**EXTRACT TO READ**
··········

Ian Woollen

BY BILL WEAVER

Bloomington author Ian Woollen tells a tale that encapsulates the Cold War era within the lives of three generations of a Hoosier family in his latest novel, Uncle Anton’s Atomic Bomb, to be published by Coffeetown Press this September.

Woollen, who draws upon his experience growing up in Indianapolis, was planning on writing this story later in life, but everything changed when he was diagnosed with throat cancer in 2009. A week after receiving the news, he started writing Uncle Anton. “It helped me stay focused,” he says. “It gave me something to think about rather than cancer. I’m five years out now and all clear.”

Born in 1957, Woollen remembers the tension of living with the constant threat of nuclear warfare. When the Berlin Wall fell in 1989, “I had to pull the car over because I was overcome,” he says. “That experience gave me the desire to write a story about the way much larger things can pervade day-to-day life in invisible ways,” he says.

··········

**EXPLORE THE MATERIAL**
**a)** In the profile of Ian Woollen, which press is publishing Uncle Anton's Atomic Bomb?
**b)** Carry on the profile of Ian Woollen, picking up after its final sentence.

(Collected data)
··········

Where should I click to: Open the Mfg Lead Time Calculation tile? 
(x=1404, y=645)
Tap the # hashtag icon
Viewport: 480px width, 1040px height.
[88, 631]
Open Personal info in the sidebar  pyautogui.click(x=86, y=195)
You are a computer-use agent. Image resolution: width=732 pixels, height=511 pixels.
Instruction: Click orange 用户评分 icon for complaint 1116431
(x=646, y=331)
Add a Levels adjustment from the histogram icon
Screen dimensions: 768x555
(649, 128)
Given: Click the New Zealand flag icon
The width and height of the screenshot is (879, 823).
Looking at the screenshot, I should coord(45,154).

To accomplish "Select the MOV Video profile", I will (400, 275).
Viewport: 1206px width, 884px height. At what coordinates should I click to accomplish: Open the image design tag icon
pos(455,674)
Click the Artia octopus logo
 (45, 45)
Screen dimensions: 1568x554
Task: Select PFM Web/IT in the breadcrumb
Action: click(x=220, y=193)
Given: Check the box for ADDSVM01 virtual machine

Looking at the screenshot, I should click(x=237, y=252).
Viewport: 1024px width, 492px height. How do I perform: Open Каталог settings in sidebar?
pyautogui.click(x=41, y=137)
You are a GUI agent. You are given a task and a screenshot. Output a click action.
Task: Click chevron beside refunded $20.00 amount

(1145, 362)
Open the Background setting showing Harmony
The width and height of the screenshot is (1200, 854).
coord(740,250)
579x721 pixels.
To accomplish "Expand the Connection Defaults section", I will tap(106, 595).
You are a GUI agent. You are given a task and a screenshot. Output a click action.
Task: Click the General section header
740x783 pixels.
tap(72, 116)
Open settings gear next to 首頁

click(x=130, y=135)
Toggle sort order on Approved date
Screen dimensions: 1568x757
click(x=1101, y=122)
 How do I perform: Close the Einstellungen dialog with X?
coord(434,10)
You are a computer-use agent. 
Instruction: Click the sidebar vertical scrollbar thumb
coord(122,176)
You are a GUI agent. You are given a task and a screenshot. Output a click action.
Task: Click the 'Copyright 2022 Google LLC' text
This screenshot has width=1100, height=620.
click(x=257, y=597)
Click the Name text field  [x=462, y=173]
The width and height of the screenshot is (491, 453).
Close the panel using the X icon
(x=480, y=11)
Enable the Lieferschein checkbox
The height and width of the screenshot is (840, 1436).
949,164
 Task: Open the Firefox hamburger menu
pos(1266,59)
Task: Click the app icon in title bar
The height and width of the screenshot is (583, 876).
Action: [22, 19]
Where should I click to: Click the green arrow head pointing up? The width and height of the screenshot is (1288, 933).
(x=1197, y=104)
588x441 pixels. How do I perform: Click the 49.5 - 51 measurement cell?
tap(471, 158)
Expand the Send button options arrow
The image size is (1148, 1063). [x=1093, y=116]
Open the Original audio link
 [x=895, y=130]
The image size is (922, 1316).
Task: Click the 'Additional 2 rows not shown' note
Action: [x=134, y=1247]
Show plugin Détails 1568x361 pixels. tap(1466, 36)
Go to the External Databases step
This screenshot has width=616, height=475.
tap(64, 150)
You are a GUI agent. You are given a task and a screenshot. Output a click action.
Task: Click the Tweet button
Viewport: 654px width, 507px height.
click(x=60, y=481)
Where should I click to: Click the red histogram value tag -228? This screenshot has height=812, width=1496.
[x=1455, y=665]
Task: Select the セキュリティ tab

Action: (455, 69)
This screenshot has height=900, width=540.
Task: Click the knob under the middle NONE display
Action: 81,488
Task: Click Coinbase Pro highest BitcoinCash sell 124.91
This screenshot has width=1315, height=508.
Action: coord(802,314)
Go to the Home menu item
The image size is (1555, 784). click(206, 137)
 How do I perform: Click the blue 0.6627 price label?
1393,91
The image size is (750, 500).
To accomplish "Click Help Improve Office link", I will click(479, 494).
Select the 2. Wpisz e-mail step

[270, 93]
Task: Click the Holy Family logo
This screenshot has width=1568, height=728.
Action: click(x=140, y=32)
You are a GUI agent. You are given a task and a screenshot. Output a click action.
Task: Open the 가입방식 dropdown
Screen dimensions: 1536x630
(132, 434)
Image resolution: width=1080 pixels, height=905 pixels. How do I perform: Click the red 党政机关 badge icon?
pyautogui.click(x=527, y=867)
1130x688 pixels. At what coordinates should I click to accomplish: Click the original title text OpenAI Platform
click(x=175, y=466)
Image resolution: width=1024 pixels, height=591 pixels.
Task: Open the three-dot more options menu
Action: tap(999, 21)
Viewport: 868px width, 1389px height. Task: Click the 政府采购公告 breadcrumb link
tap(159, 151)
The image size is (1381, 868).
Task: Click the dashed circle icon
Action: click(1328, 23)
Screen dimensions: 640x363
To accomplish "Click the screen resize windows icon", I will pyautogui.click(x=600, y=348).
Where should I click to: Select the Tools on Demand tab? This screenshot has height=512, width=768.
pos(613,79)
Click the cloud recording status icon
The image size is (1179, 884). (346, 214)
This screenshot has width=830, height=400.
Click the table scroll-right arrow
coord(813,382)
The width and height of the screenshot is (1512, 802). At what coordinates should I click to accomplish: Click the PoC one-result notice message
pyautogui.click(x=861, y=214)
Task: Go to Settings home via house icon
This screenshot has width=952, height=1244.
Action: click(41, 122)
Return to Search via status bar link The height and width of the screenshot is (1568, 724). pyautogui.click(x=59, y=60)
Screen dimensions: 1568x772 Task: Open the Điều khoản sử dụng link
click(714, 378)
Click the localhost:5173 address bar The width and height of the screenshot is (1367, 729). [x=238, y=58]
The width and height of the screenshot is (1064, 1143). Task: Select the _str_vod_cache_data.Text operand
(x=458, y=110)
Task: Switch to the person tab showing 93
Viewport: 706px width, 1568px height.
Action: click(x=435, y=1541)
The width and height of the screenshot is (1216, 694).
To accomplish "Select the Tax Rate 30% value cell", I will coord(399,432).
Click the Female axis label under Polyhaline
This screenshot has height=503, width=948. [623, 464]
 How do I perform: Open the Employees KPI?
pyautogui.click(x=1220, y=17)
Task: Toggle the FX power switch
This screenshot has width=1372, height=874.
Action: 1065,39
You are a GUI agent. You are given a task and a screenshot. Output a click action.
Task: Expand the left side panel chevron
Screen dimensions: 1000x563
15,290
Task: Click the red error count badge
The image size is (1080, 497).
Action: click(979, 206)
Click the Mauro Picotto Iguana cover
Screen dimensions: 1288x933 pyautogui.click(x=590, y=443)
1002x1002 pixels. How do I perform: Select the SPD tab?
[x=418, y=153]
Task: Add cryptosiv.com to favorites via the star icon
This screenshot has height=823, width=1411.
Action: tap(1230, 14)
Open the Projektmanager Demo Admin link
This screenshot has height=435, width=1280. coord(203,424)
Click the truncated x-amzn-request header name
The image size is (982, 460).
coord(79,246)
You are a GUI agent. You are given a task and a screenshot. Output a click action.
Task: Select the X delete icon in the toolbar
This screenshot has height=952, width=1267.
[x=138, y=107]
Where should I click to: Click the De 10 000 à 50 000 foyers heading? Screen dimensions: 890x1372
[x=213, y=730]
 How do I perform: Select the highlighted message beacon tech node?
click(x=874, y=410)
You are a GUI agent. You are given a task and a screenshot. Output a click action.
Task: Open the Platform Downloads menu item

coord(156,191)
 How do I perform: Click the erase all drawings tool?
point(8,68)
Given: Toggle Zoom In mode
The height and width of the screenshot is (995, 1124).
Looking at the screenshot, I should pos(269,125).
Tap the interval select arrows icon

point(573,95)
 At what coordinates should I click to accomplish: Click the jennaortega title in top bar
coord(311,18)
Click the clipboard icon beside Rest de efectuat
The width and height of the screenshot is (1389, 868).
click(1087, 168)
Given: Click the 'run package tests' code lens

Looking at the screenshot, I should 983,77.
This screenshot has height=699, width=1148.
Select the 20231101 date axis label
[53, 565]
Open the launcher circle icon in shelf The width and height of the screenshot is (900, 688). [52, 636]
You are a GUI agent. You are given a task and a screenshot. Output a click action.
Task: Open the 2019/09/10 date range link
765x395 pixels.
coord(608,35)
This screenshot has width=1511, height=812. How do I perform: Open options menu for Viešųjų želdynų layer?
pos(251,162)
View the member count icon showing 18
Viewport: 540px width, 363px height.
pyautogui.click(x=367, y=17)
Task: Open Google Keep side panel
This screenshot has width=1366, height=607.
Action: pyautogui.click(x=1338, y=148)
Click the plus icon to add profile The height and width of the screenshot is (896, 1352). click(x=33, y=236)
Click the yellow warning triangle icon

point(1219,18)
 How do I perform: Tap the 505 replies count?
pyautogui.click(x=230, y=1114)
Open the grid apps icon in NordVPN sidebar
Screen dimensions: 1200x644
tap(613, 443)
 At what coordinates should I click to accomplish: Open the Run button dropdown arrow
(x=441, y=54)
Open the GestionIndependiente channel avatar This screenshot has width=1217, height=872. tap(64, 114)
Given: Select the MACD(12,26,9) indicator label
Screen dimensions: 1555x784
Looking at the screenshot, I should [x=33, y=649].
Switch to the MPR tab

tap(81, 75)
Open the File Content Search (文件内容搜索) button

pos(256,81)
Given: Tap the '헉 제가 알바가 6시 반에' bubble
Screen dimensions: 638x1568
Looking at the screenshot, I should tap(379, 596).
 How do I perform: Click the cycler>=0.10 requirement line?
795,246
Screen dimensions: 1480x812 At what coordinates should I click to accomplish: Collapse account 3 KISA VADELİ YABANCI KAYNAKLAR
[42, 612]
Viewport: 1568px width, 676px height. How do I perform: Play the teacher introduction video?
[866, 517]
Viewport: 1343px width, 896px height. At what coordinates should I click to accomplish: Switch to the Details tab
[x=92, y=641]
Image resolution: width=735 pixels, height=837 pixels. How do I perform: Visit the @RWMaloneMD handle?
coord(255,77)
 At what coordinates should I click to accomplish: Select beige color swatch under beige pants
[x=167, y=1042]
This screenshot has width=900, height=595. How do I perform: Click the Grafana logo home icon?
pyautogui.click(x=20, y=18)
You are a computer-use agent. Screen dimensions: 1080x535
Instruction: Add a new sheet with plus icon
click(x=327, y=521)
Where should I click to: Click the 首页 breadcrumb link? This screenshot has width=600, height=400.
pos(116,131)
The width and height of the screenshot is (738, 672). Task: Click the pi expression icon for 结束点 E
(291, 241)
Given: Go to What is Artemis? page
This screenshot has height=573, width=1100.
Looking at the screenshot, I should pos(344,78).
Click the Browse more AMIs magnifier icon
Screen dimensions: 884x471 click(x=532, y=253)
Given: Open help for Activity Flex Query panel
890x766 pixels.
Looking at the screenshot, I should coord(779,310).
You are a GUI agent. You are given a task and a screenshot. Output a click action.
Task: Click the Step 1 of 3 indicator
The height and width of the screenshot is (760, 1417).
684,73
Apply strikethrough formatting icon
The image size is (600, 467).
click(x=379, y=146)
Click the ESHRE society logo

··········

**WRITTEN ANSWERS**
**a)** Coffeetown Press

**b)**
Uncle Anton is about the Wangerts, an Indianapolis family with a dark secret, and a mysterious CIA watcher known only as He Who Remains Classified. “It’s a fictionalized family, but there are many aspects that reflect the dynamics of my family,” he says. “The [lives of the] three brothers are ways my life could have gone.”

As in the novel, Woollen’s mother really did work for the U.S. Department of State in Moscow. “My brother and I always wondered if she was a spook,” he says. “The answer was ‘no,’ but I decided to go with the premise.”

Indianapolis native Dan Wakefield, who wrote the 1970 iconic novel Going All the Way, contributed this quote to the promotion package for Woollen’s book: “Uncle Anton’s Atomic Bomb weaves its compelling narrative in personal, romantic, and historical threads from the Cold War to the present day, linking housewives and counter-spies, disgruntled fathers and rebellious sons, creating an indelible American tapestry.”

Woollen, a psychotherapist when he’s not writing, moved to Bloomington with his wife in 1986 so she could pursue a music degree. “We’re the proverbial graduate students who never left,” he says, smiling. “There are still things I’m discovering about Bloomington.

“As you can tell, I’m very attached to Indianapolis stories,” he adds. “Place and story are intimately connected. If you have a strong feeling for a place, you can’t go wrong.”